Ireland is rapidly emerging as a festering sore in the financial system of Europe after the latest banking scandal that has claimed the CEO and two other executives at Irish Life & Permanent. The country’s largest bank/finance/insurance group is in turmoil after it emerged it helped the now nationalised Anglo Irish bank falsify its deposit book.
The country’s banking system is being exposed as a cesspit of corrupt behaviour — one bank has been nationalised after dodgy loans exposed poor governance (Anglo Irish); two others have had to be bailed out with even more money than originally forecast (Bank of Ireland and Allied Irish); the CEO, the finance boss and the Treasury head of Irish Life financial group have been forced out after being involved in dodgy dealings with the nationalised bank, and the government is borrowing billions of euros and cutting billions in spending to try and prevent further problems emerging.
We now have the case that the board and senior managers of Anglo Irish were fiddling the bank’s accounts to hide dubious loans to the chairman and others repeatedly over a number of years, while at the same time over 7 billion in euros of deposits were ‘parked’ in the bank by Irish Life, with the management in on the deal, but the board claiming no knowledge.
Anglo’s former chairman Sean Fitzpatrick not only quit the bank, but the boards of Aer Lingus, the airline, and Smufitt Kappa, a packaging company.
Harsh commentaries in the Dublin media have berated the banks and their executives for their conduct.
“The scandal at Irish Life Permanent and Anglo Irish Bank threatens the entire future of Ireland’s banking system,” thundered a comment piece in the Irish Times at the weekend.
The cost of buying insurance against Irish government bonds hit record highs on Friday, having almost tripled in a week. Debt-market investors now rank Ireland as the most troubled economy in Europe. The banking system is all but bankrupt, senior business figures are under a cloud and the outlook is glum as a housing slump continues to wreak havoc on the country.
Ireland may have to be bailed out if it can’t right itself. But by whom remains the question.
Pledges made by the Irish Government to support its banking sector amount to 220% of the country’s annual economic output. The total loans held in Irish banks are more than 11 times the size of the economy. These have been guaranteed by the Government, which now clearly doesn’t have enough money to meet claims for a small portion of those funds.
Following the scandal at the now nationalised Anglo Irish Bank over undisclosed loans to the chairman, some board members and senior managers, there are now fears more problems may be in the balance sheets of the country’s other stricken banks.
Ireland will borrow an additional 15 billion euros this year, taking national debt to hit 70 billion.
Bank shares slumped late last week after the 7 billion-euro ($A14 billion) recapitalisation of Bank of Ireland and Allied Irish Banks. The shares plunged 28% and 42% respectively on Friday.
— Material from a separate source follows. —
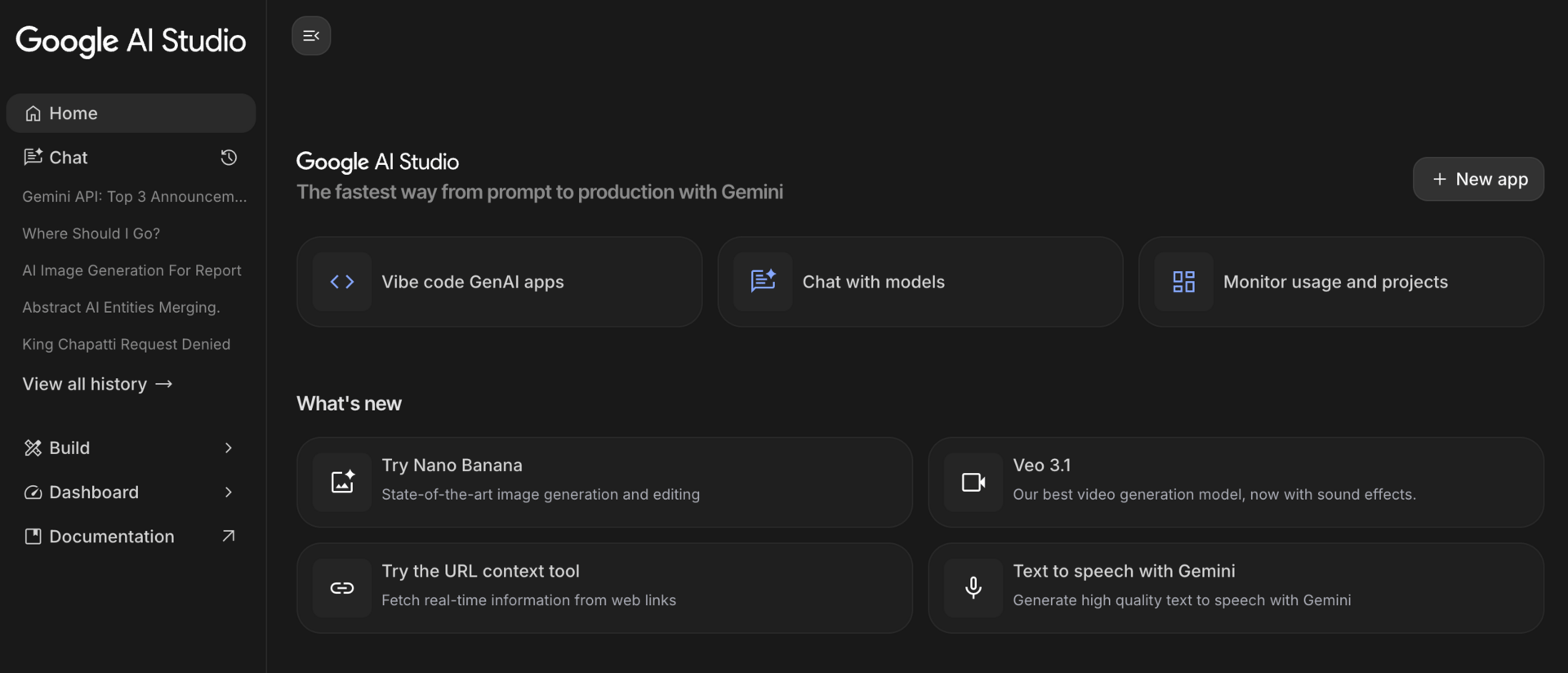Viewport: 1568px width, 673px height.
Task: Click the URL context link icon
Action: [x=342, y=588]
That was the day after the CEO and CFO of Irish Life & Permanent resigned after revelations that it kept 7.45 billion euros on deposit at Anglo Irish Bank in the days leading up to the end of the bank’s financial year to September 30. That gave the impression that Anglo’s deposit base and financial health was better than expected. Rather than a straight inter bank deposit, it was done through a subsidiary of Anglo life, and therefore gave the impression of being a normal deposit.
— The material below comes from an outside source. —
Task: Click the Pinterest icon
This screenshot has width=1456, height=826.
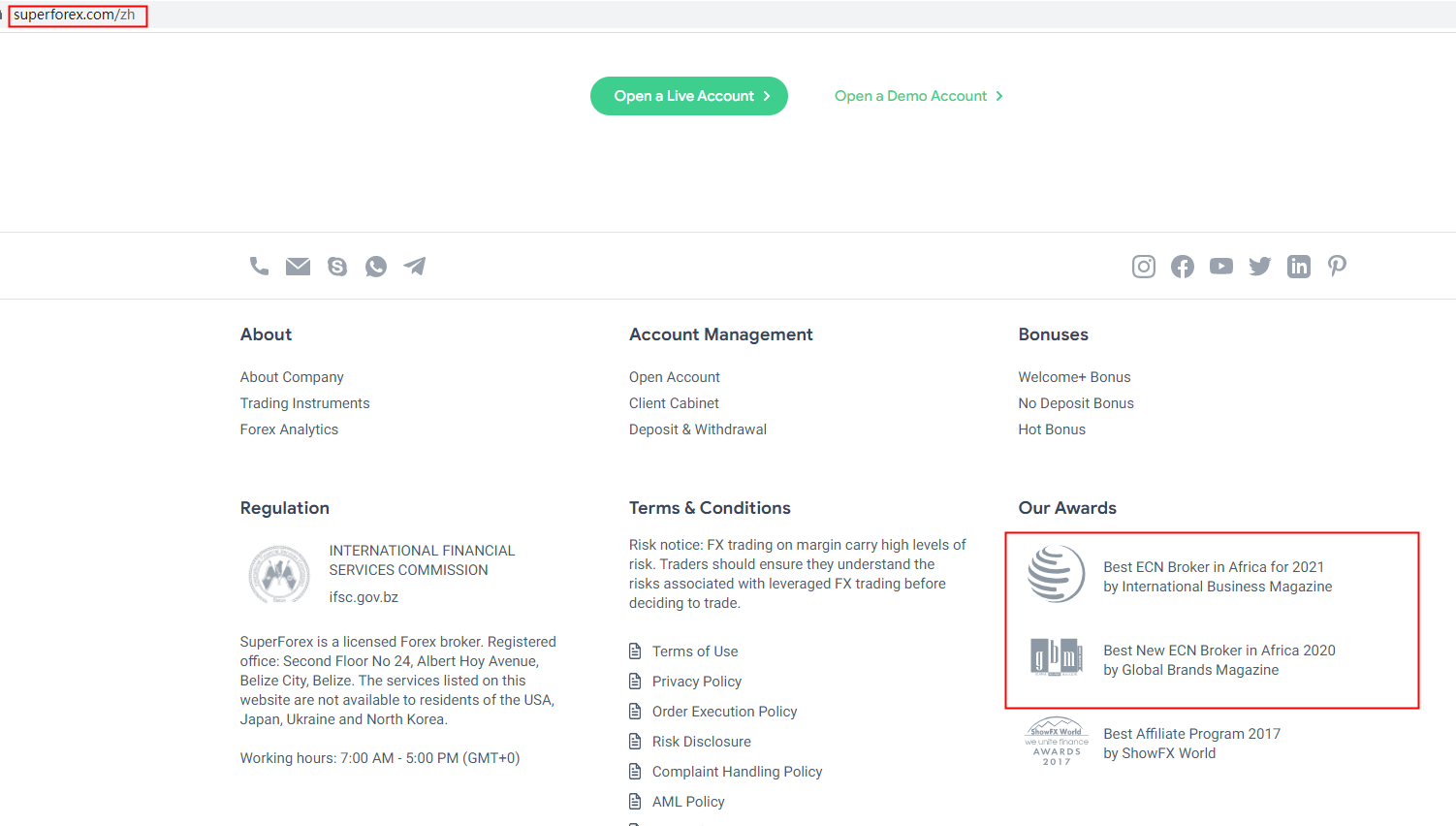Action: [x=1338, y=266]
Not helping was the comment of the Irish Life chairman, Gillian Bowler, that the group’s CEO, Finance boss and Treasury director resigned, not for the deposit fiddle, but the manner in which it was done.
But it would seem some or all of the funds placed with Anglo Irish, were actually provided by it to Irish Life.
Finance Minister Brian Lenihan told the Irish parliament last week he was “…advised that Anglo Irish placed funds with Irish Life & Permanent. A non-bank subsidiary company of Irish Life & Permanent then deposited a similar amount in Anglo as a customer deposit.”
Bankers say by treating it as a customer deposit rather than an interbank borrowing, Anglo Irish was able to improve its loan-to-deposit ratio at year end.
According to details in the IL&P statement, Irish Life Assurance deposited 7.45 billion euros with Anglo Irish during September, including 4 billion on September 30, the last day of Anglo Irish’s financial year and the same day the government introduced its blanket guarantee of all 440 billion euros in liabilities of its six domestic lenders.
IL&P has claimed it was its “understanding of the express wish of the regulator and the central bank” that Irish financial institutions support each other in the credit crunch
That’s rubbish — the two groups were rorting the system and falsifying AIB’s accounts. The country’s regulators didn’t question the March deposit fiddle.
And there’s also an inquiry continuing into how a wealthy Dublin businessman snapped up a 25% stake in Anglo Irish Bank and only disclosed a holding of 15%. The stake was sold, but there are allegations that the bank was in on a plan to put together a group of 10 wealthy businessmen to buy the missing 10% to help the powerful business figure.
How far the mighty have fallen. I wonder if this will put a halt to the trumpeted return of Ireland’s far flung children. By the sounds of it, they would be better off opting for Papua New Guinea, where at the least the weather is fine.